Me gusta el Metro
César Alain Cajero Sánchez
Me gusta el tren
metropolitano; me encanta el “metro”, como lo llamamos los amigos de siempre.
Me gusta desde que, a
los cinco o seis años, lo utilizaba con toda mi familia para ir a Chapultepec y
de ahí a casa.
Ya al salir de la
preparatoria ocupé el metro para ir a Ciudad universitaria: los murales de
Copilco; la terminal en Universidad; las multitudes en Centro médico.
No recuerdo qué es lo
que me gustaba del metro cuando era niño, pero no era el apretujamiento ni la
cantidad de retrasos cuando hay muchos usuarios.
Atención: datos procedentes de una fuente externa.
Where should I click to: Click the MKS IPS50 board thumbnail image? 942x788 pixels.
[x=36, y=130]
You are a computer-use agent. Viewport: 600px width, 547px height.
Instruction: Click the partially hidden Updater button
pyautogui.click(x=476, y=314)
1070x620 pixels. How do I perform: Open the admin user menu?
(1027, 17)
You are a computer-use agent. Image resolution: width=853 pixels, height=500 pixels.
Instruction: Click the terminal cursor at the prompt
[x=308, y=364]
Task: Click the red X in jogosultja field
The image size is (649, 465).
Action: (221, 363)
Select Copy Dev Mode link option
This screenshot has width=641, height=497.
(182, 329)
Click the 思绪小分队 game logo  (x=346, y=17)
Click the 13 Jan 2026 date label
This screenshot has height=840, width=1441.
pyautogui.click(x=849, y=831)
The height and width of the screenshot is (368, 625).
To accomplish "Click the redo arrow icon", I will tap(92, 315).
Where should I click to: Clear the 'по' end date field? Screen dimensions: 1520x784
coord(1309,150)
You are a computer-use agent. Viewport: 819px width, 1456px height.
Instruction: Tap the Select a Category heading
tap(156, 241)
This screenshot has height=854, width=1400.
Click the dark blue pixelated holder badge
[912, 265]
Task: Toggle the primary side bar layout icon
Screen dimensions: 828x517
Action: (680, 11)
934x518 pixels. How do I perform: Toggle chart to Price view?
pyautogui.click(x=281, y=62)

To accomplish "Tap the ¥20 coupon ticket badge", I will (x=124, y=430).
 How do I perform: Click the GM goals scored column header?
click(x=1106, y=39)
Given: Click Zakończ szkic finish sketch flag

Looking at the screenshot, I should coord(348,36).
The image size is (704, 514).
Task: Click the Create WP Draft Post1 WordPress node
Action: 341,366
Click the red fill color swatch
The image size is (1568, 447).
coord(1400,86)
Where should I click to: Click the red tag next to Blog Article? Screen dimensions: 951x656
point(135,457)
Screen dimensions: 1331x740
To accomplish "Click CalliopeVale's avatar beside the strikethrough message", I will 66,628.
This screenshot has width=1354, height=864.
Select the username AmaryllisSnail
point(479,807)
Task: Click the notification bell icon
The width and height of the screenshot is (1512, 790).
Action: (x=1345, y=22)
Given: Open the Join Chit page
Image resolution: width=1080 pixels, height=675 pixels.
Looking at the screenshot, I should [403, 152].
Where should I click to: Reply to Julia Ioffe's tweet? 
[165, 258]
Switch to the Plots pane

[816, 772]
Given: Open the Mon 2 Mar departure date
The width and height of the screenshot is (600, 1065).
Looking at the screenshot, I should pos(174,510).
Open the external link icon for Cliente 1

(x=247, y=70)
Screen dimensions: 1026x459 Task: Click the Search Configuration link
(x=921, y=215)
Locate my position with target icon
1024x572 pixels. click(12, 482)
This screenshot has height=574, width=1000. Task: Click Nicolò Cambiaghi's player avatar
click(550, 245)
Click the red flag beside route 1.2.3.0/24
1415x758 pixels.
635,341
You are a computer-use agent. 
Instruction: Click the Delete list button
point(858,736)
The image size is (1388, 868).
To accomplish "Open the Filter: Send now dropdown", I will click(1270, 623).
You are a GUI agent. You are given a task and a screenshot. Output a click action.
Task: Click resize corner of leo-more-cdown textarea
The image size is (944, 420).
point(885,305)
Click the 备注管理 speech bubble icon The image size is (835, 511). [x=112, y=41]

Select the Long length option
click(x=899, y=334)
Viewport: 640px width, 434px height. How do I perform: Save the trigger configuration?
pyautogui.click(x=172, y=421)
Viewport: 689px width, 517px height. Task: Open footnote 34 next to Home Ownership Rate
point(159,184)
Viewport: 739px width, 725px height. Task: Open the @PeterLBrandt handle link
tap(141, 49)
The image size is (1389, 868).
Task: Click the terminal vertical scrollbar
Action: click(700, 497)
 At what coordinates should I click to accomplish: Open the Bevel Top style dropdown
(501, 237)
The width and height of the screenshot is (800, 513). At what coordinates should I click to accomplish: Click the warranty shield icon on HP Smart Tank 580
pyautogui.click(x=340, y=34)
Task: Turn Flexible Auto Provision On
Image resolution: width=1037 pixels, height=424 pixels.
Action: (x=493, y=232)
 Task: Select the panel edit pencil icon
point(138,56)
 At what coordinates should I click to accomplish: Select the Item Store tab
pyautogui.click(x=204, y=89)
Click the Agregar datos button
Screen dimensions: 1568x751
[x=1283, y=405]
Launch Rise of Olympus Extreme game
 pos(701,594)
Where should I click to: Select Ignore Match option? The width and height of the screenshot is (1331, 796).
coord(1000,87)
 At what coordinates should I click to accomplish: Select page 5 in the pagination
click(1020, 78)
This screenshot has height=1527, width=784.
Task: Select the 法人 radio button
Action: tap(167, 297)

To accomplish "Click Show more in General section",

He sufrido como cualquiera que
pasen 10 minutos en una sola estación en los horarios más concurridos mientras
lucho por no ser aplastado.
A pesar de ello, no
concuerdo con quienes hablan del miedo al constante crimen dentro de sus instalaciones. En mis más de veinte años de usuario (más de la mitad de ellos en solitario) nunca me han asaltado ni he presenciado un robo dentro del vagón ni en sus pasillos.
No dudo de la
presencia de carteristas dentro del metro que, aprovechándose de las
multitudes, saquen el dinero a las personas. Es que no me ha tocado sufrirlos
(lo que quizá se deba a mi aspecto andrajoso). En los paraderos de las
estaciones del metro tampoco he sufrido asaltos (como sí, frecuentemente, en
algunas líneas de autobuses suburbanos y citadinos).
Pero mi gusto por el
metro no viene de su (relativa: cada quien habla de la feria por cómo le va en
los caballitos) seguridad ni mucho menos de su confiabilidad (aunque nunca se
detiene, sí que he vivido esas mañanas en la línea 9 en que resulta imposible
llegar menos de una hora a destiempo a un lugar). Me gusta el metro porque,
como no hay nada que hacer, resulta una maravillosa sala de lectura si uno
cuenta con un asiento.
He intentado hacer lo
mismo en camiones y autobuses, pero aunque también puede leerse en ellos, no
hay nada como el metro para estar a solas y concentrarse en la lectura.
Hablar de soledad en
el metro puede parecer paradójico, pero en realidad en medio de tantas personas
es cuando más solos nos encontramos. Es muy difícil concentrarse en una sola
persona cuando viajamos en el metro; observar el paisaje (de lámparas blancas y
azules en la oscuridad y de anuncios y multitudes en las estaciones) resulta
absurdo… En el metro se vive un paradójico silencio retumbante que favorece la
lectura.
Amo el metro porque,
como no le interesas a nadie (salvo a los vendedores de golosinas e ideologías
que son fáciles de ignorar en general) es perfecto para leer a gusto.
Cada tanto los gritos
del promotor del Machetearte o el
estruendo de los vendedores de discos con bocina integrada interrumpen la
lectura, pero pueden ser conjurados mediante unos audífonos.
Otra del metro es
que, si vas acompañado, las pláticas en él suelen ser mucho más dinámicas que
en el auto u otros transportes. El ya mentado silencio del metro así como la
soledad que en él se vive se llevan bien con los trayectos en compañía.
En el caso de no
llevar libro ni compañía, siempre queda escuchar música (desafortunadamente,
por obvias razones, no radio)… o echarse una pestaña.
¿Quién no se ha
quedado dormido en el metro y quién no ha pensado en las mañanas en esos trayectos
de veinte minutos que pueden añadirse a las horas de sueño?
Si nos toca la mala
suerte de ir de pie, definitivamente la posibilidad del sueño queda cancelada y
la plática resulta un tanto menos disfrutable.
Me gusta el metro
porque mientras que en un auto hay que poner atención al camino, en el metro se
puede platicar a todo dar; me encanta el metro porque si encuentras una de sus
estaciones, así estés en la zona más ajena de la ciudad, puedes llegar a salvo
a casa… Amo el metro porque aun si vas muy lejos, en mitad de ese
laberinto de paradojas (silencioso a mitad del ruido de las máquinas; solitario
a pesar de los miles de usuarios) se puede leer a gusto, cosa que cada vez es
más difícil en esta ciudad. Y en este mundo.